AIM 1:
In the fiscal cliff article, what image has the term "fiscal cliff" brought to the writer's mind over recent weeks and months?
AIM 2:
Write the next part of the fiscal cliff article, starting right after its final sentence.

SOURCE EXCERPT:
>> start
What is the ‘Fiscal Cliff’ Really?

Contrary to what the government and the media would like you to believe, it’s not really the end of the world.

When you hear the term ‘fiscal cliff’ what image pops into your head? Personally, over the last few weeks and even months the term fiscal cliff has conjured images of masses of people literally spilling over the side of a cliff. It’s an upsetting image, and probably not realistic. So I decided earlier this week to try to figure out what exactly this fiscal cliff is, and hopefully excise the images that term brings to my mind.
>> end
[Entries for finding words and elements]
>> start
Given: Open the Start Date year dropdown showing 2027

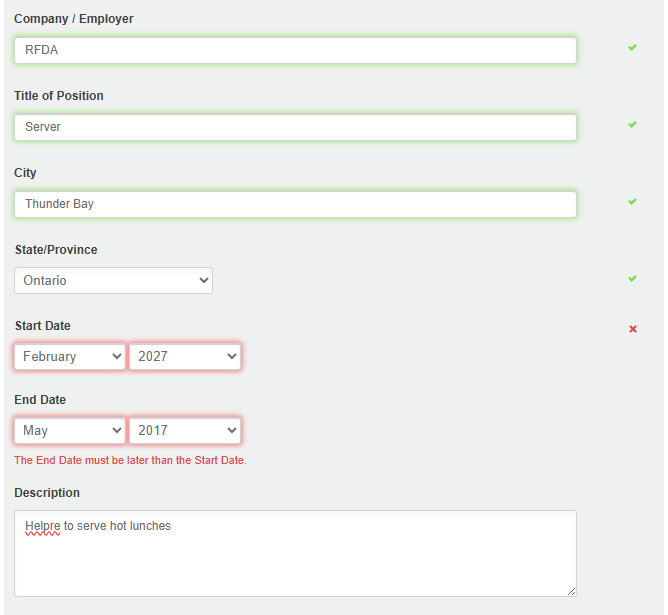Looking at the screenshot, I should 185,356.

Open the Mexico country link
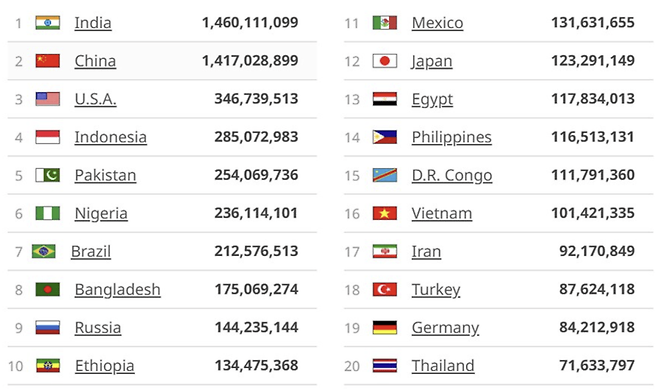coord(437,23)
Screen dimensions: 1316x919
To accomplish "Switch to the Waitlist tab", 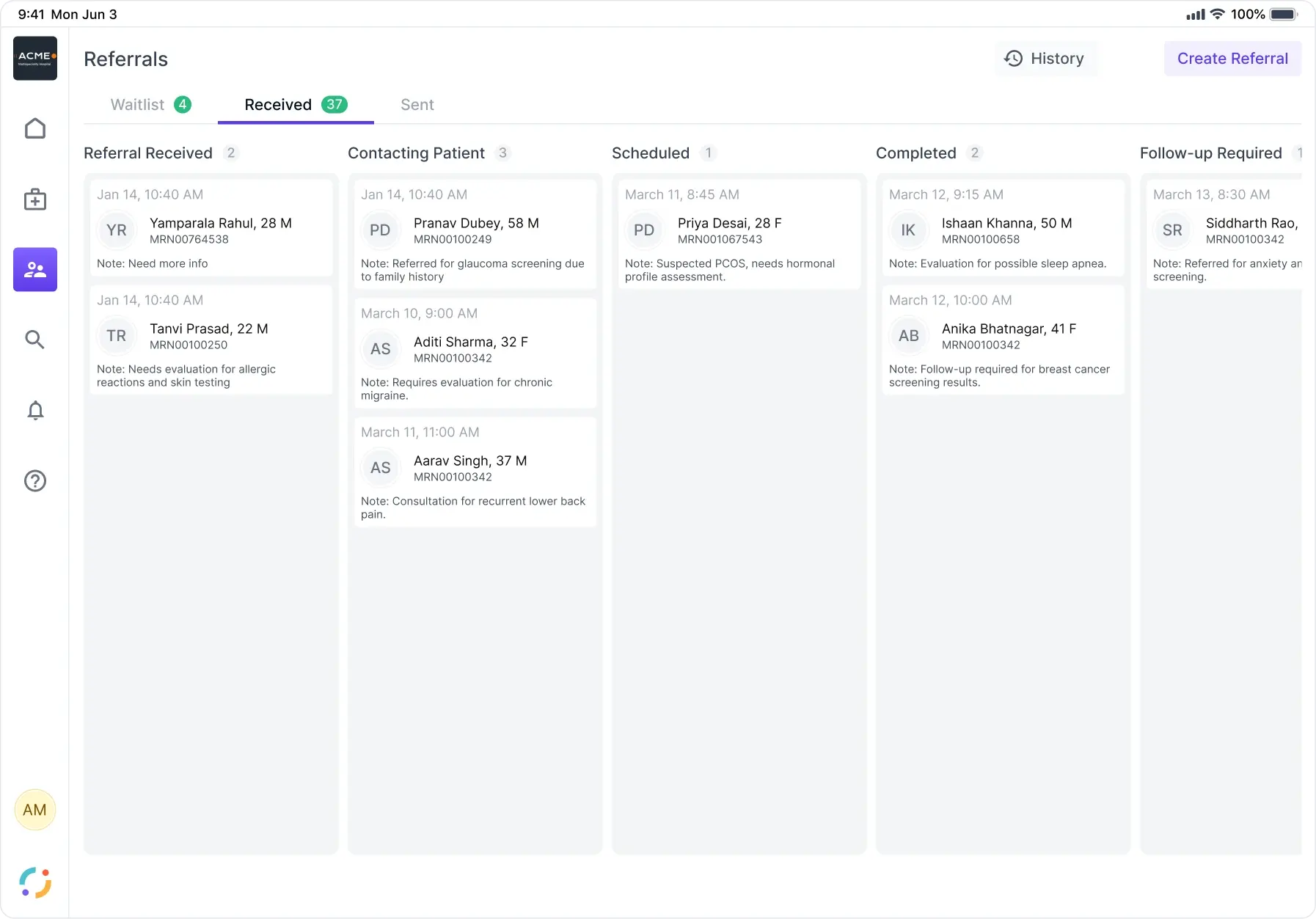I will tap(150, 104).
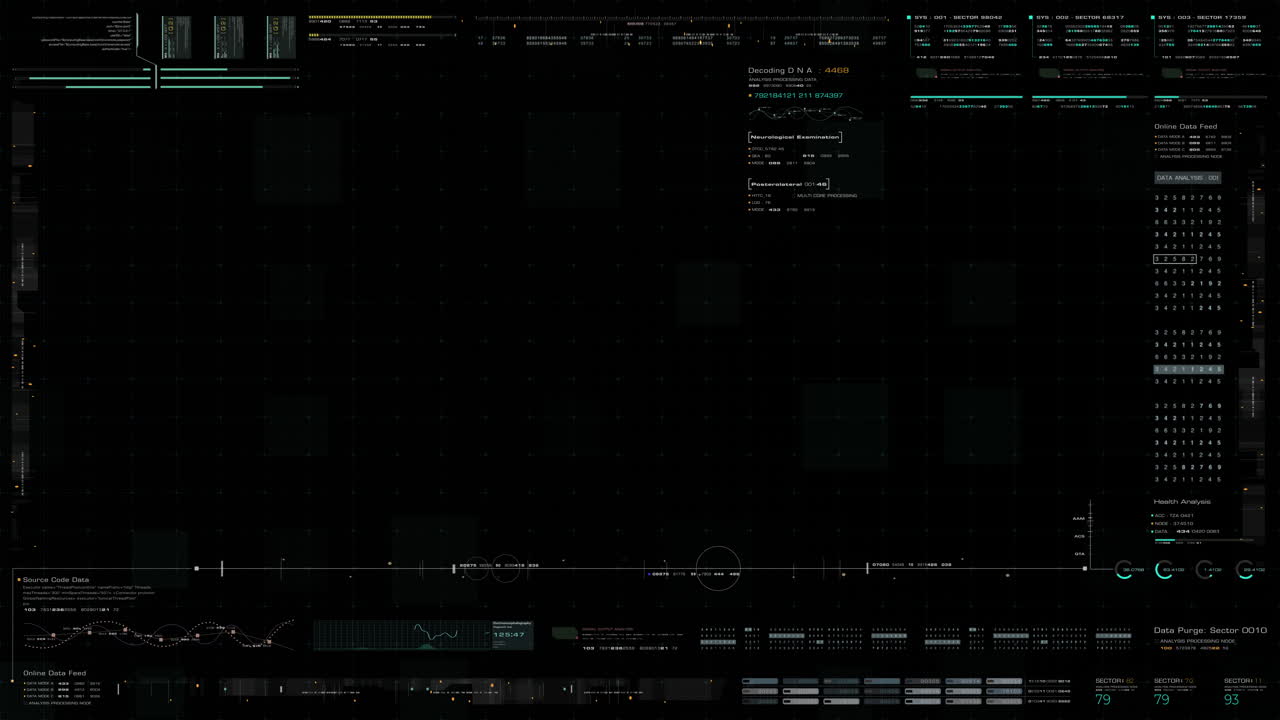Expand the Health Analysis panel heading

click(1181, 502)
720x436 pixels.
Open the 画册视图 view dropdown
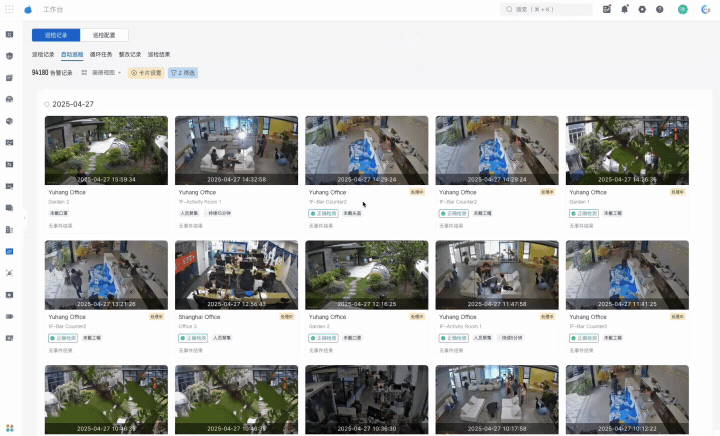coord(102,73)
>> end
EXERCISE RESULT 1:
Masses of people literally spilling over the side of a cliff.

EXERCISE RESULT 2:
After reading multiple definitions, news reports, op-eds, and basically overwhelming myself with terms like ‘debt ceiling,’ and ‘budget control,’ this is what I have managed to figure out. First and foremost, the ‘fiscal cliff’ is NOT, I repeat NOT the end of the world. Although there seem to be plenty of people on both sides of the debate who would like you to believe otherwise. What it is though is the end to the Bush tax cuts from 2001 and 2003 and a series of new laws concerning both taxes and government spending stemming from the Budget Control Act of 2011 which Congress signed last year and is scheduled to take effect at midnight on December, 31, 2012. According to Thomas Kenny the resident expert at Ask.com,

Among the laws set to change … [A]re the end of last year’s temporary payroll tax cuts (resulting in a 2% tax increase for workers), the end of certain tax breaks for businesses, shifts in the alternative minimum tax that would take a larger bite … and the beginning of taxes related to President Obama’s health care law. At the same time, the spending cuts agreed upon as part of the debt ceiling deal of 2011 will begin to go into effect.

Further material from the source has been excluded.